The perils of pinning

Posted Sep 20, 2022 8:40 UTC (Tue) by farnz (subscriber, #17727)
In reply to: The perils of pinning by kreijack
Parent article: The perils of pinning

I'm going to stick to C syntax throughout, since I think that's easier for kernel programmers to follow than Rust.

In C, you might have code like:

struct NetworkBuffer {
    struct IpHeader ip_hdr;
    union {
        struct TcpSegment tcp;
        struct UdpSegment udp;
    };
};

volatile * NetworkBuffer buf;

It's then tempting (but often wrong) to write code that does things like buf->ip_hdr.src_addr, when this isn't actually a good idea because of the volatile reads that will be done.

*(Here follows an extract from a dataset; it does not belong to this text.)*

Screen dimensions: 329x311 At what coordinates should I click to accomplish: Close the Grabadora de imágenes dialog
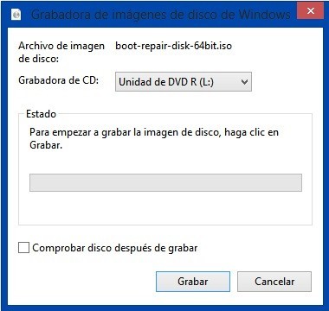(x=310, y=11)
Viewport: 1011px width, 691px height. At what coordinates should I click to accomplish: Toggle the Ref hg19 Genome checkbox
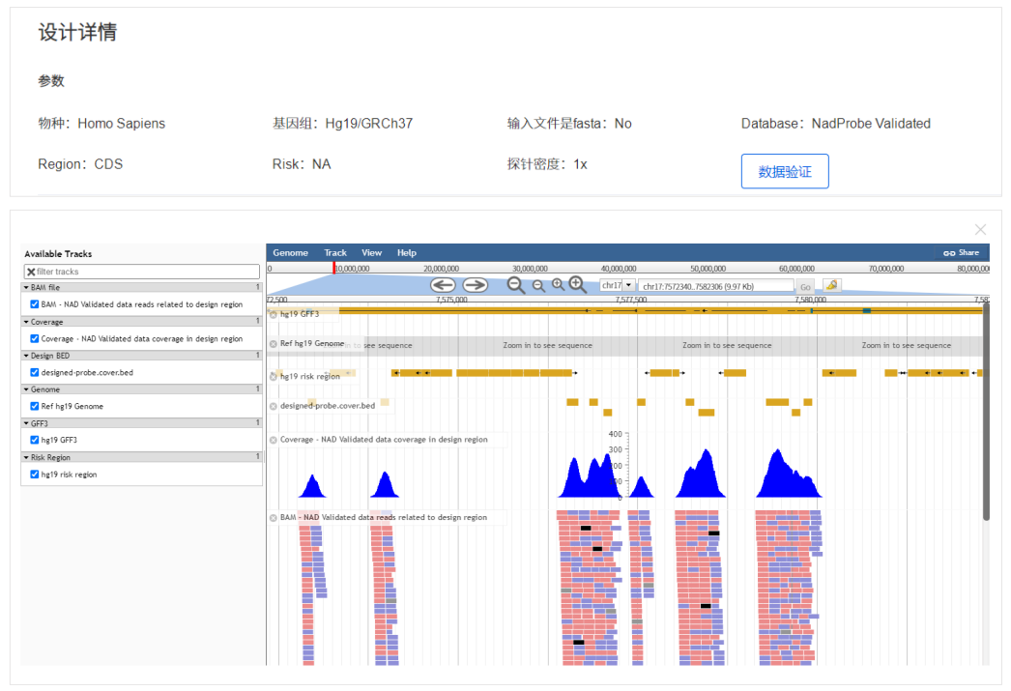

Rust doesn't have a volatile qualifier on storage that changes all codegen accessing that storage. Instead it has the equivalent of void * memcpy_volatile(void * dest, volatile void * src, size_t count); (but using generics from Rust's type system to replace void * and size_t count). Because your only dependable operation on the buffer is to copy out of the shared space that can change underneath you at no notice (imagine that, for example, NetworkBuffer actually lives in memory the far side of the PCIe bus, on the NIC itself), that's what you'll do.